Limitations of the Study

It should be emphasized that this is a laboratory study. Clinical results and long-term outcomes are of course equally important to assess the overall performance of a new lens and assess the optical design. In addition, the new enhanced monofocal lens should be compared with other direct competitors in the future.

Conclusion

The results on the optical bench regarding MTF and Strehl showed no difference between the monofocal L-313 and the enhanced monofocal L-333. The Lentis Quantum performs very well in comparison to other spherical and aspherical monofocal lenses; owing to its optical design, it shows a kind of tolerance to decentration and tilt compared to typical multifocal IOLs. Good results were also seen at large apertures, making the lens a good option in eyes with a wide pupil and thus in refractive surgeries of young patients.
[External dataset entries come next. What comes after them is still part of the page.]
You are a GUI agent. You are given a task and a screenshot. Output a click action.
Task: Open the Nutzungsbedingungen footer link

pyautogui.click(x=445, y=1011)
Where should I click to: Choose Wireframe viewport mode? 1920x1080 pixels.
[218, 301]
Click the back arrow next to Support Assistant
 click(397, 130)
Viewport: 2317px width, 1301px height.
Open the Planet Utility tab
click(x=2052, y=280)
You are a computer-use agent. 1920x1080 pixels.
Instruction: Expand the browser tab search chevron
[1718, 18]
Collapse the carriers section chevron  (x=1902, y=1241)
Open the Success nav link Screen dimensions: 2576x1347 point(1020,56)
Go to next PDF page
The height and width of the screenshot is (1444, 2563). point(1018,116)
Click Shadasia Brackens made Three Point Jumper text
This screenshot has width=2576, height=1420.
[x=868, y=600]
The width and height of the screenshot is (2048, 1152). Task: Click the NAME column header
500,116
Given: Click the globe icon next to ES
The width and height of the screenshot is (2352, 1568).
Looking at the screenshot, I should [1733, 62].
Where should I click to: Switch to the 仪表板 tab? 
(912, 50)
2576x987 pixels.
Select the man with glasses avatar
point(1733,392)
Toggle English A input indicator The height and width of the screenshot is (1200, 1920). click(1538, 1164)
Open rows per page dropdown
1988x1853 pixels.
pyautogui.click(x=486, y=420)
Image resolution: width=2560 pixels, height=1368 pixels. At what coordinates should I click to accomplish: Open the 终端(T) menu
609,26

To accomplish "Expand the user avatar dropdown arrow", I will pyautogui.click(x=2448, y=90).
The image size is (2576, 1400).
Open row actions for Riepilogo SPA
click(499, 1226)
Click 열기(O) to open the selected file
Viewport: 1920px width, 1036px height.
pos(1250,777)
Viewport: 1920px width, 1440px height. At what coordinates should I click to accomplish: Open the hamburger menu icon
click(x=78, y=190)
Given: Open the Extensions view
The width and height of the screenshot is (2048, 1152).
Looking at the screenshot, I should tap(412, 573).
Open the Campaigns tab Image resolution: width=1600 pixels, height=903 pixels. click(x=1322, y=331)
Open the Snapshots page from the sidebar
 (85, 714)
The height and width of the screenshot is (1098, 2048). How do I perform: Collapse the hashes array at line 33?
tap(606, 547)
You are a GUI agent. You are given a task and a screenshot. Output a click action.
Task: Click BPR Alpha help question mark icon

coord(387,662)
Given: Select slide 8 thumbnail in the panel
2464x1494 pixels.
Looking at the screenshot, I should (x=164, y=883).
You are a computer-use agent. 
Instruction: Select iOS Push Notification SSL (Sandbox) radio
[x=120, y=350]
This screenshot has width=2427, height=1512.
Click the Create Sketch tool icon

The Lentis Quantum bridges the gap between standard aspheric monofocal IOLs and premium refractive IOLs. This enhanced monofocal, aberration-neutral IOL is designed with Q-zone technology, which is a progressive surface profile that provides a smooth, stepless transition between zones to avoid undesirable visual sides effects such as halos and glare. The IOL provides patients with more vision in the intermediate distance (80 cm) compared with traditional monofocal IOLs but with comparable contrast sensitivity.

The knowledge of EDoF and enhanced monofocal lenses, their optical principles, their intended focus, and their correct use by the surgeon are necessary to offer the patient the best option. A uniform definition and classification of all models on the market as well as laboratory comparative work including multicenter clinical studies is necessary.